Last night, before going out for post-conference merriness after (a really cool event, btw), I took part in a bit of a key-signing party. Key-signing has been made fun of on XKCD (leading to reader confusion). While I was there, David McBride showed me a tool on Debian Linux called “Caff” - it’s up on the web here, described as a CA (as in Certificate Authority) “fire and forget” tool.

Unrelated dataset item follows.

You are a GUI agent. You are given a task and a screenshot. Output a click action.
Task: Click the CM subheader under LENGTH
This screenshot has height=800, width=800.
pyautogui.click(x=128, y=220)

I looked at it, but it was a jumble of highly mind-bending Perl code, so I decided to rewrite it. In Ruby. For the Mac. After a lot of frustration, it’s done. And I present KeyRub. KeyRub takes a space-separated list of GPG short-hexes (mine is “A6A4F54E”), goes online, grabs the key, shows you the fingerprint of the key, then presents you with the prompt to sign the key. If you choose to sign the key, it then makes an encrypted version of the key with your signature available for each of the listed e-mail addresses and mails them out. This is a much quicker process than sending random data out and then waiting for a response, then signing, then publishing. It also means that the signee can choose to publish your signature only if they want to.

In addition, because storing e-mail server passwords in plaintext just sucks, I have used the “security” command line utility (which is a command-line interface to the OS X Keychain - and boy is it easier to use it this way than faffing around with Python or Ruby Objective-C bindings) to get my Gmail password out. Obviously, this won’t work on non-OS X systems. And if this script wasn’t built only for my own usage, I’d make it so that it would extract my Gmail username from the Keychain also. But that isn’t likely to change too often. Hint: if you are building command-line-based scripts that interact with servers or APIs, use the Keychain on OS X. It rocks.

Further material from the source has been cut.